(Provided data)

******************************

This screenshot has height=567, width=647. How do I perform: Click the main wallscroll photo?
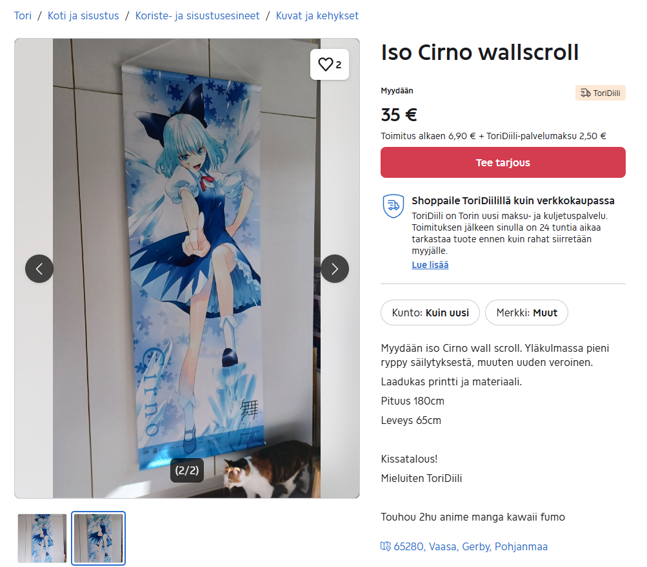(x=186, y=268)
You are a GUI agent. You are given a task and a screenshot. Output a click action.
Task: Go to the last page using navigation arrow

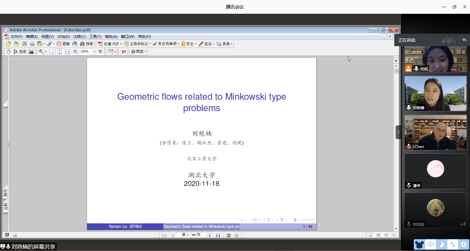(218, 235)
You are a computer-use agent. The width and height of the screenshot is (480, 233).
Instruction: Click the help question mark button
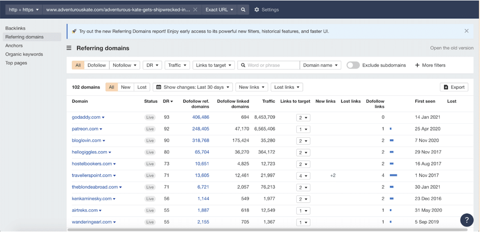tap(467, 220)
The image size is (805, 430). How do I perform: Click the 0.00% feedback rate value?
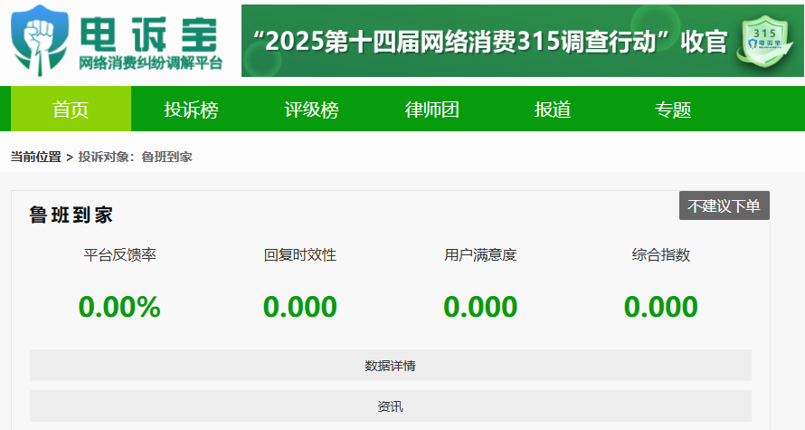119,307
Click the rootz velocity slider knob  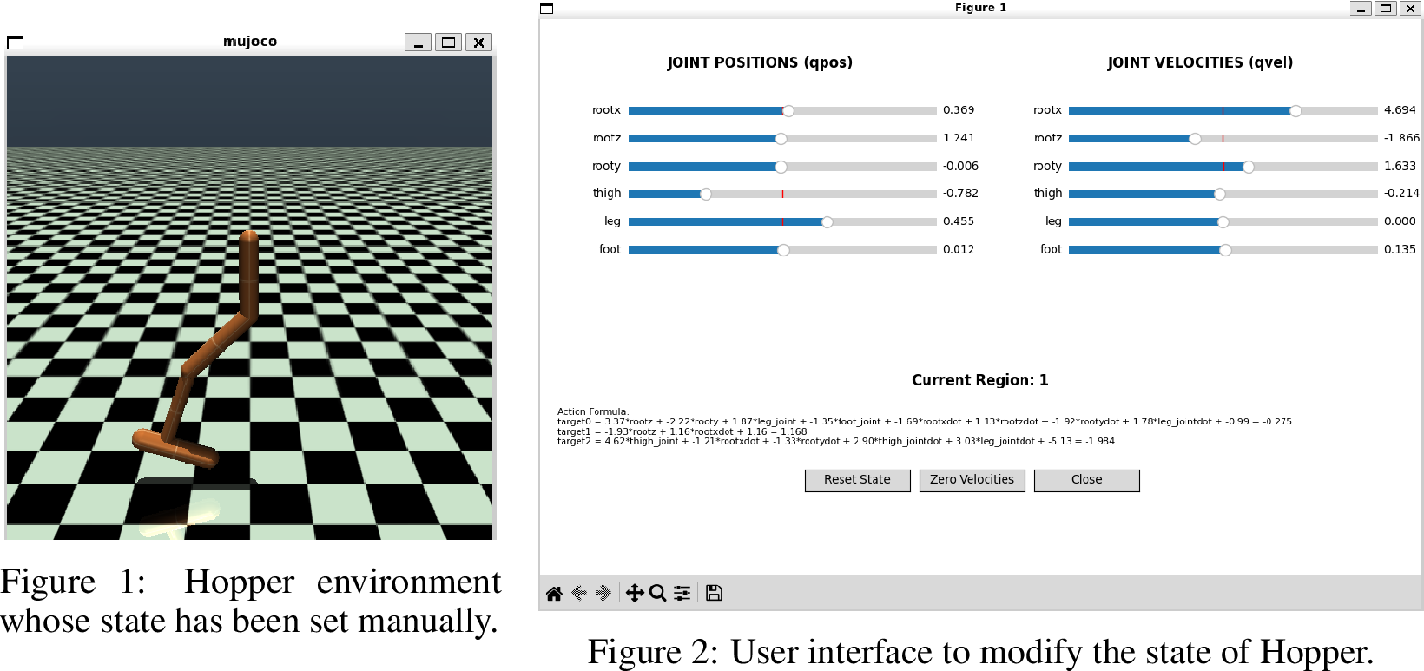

******************************

(Task)
Drop the pictures; repeat the listing above exactly.

(Answer section)
This screenshot has height=567, width=647. How do I perform: Click the main wallscroll photo?
(x=186, y=268)
You are a GUI agent. You are given a task and a screenshot. Output a click action.
Task: Go to the last page using navigation arrow

(218, 235)
You are a computer-use agent. The width and height of the screenshot is (480, 233).
Instruction: Click the help question mark button
tap(467, 220)
The image size is (805, 430). How do I perform: Click the 0.00% feedback rate value?
119,307
Click the rootz velocity slider knob  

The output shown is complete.